Purplebricks will go down in history as the biggest flop in estate agency, after agreeing to sell to rival Strike for just a pound (and even that was too much, in my opinion).

If this online model has failed with its multi millions of pounds of investment over the past decade, I can’t see it working any time soon. The fact that an agency with an equally flawed business model has chosen to buy Purplebricks comes as no surprise. It’s surely an astute move to ensure that no-one else gets their hands on the Purplebricks brand.

But at what cost? Paying off the debts? Paying for the staff – for whom I have great sympathy right now, considering the uncertainty they’re facing. What are the other liabilities they’re taking on? The legal action from their former self-employed staff? Their lettings compliance issues?

Strike backer Charles Dunstone needs really deep pockets, and I estimate he would need at least £20m-£30m to pick up the pieces following Purplebricks’ fire sale. But then what? A focus on tech? But we all know that you need good people backed by tech in order to thrive in this industry.

So where did it all go wrong? Quite simply, the low-cost model does not work. How do I know? I was one of the first people to try it with iSold back in 2010. Many others have tried and failed, including House Network, Tepilo, Emoov (later purchased by Mashroom), Hatched – which Connells said was not a commercially viable model, and Doorsteps. How long before Yopa follows suit?

Why doesn’t it work? Quite simply, because it’s a costly business. Paying for marketing, through Google Ads and expensive TV ads to maintain brand awareness, runs into multi millions for brands that want to reach into all corners of the UK.

Moreover, the gatekeeper to the online market is Rightmove, and if you can’t afford their  extortionate fees, which continue to rise, you’ll never get through the gate.

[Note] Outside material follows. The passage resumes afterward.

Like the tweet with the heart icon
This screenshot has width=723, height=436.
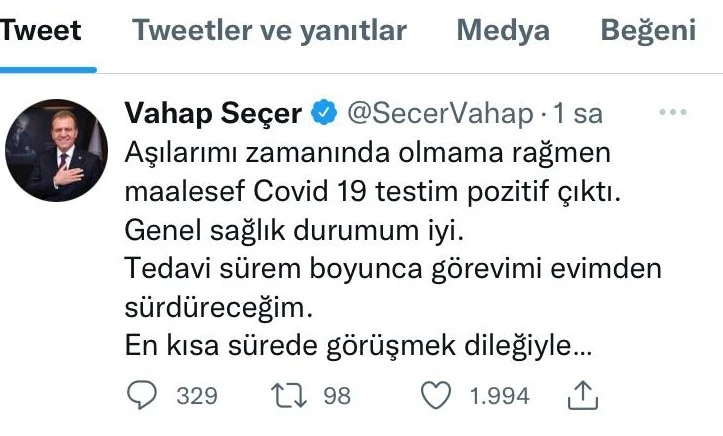[x=435, y=396]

Add to this rising staff costs, energy and fuel bills and inflation right across every element of the supply chain, legislation that is challenging, and a 40% downturn in transactions across the housing market, and you have a recipe for disaster. Even if you’re not paying for branch costs, you still need to add sufficient margin in order to make a profit, rather than relying on the goodwill of investors.

This notion that our industry could be ‘disrupted’ in the same way as Uber or Deliveroo, focusing on cheapness when you’re selling people’s most expensive asset, is just nonsense. It’s all about trust. How can you trust something that doesn’t provide a quality service?

Plus add in to the equation the lack of estate agency knowledge at the top of Purplebricks and you could see the car crash happening in slow motion, it was just a question of when and how hard the impact would be.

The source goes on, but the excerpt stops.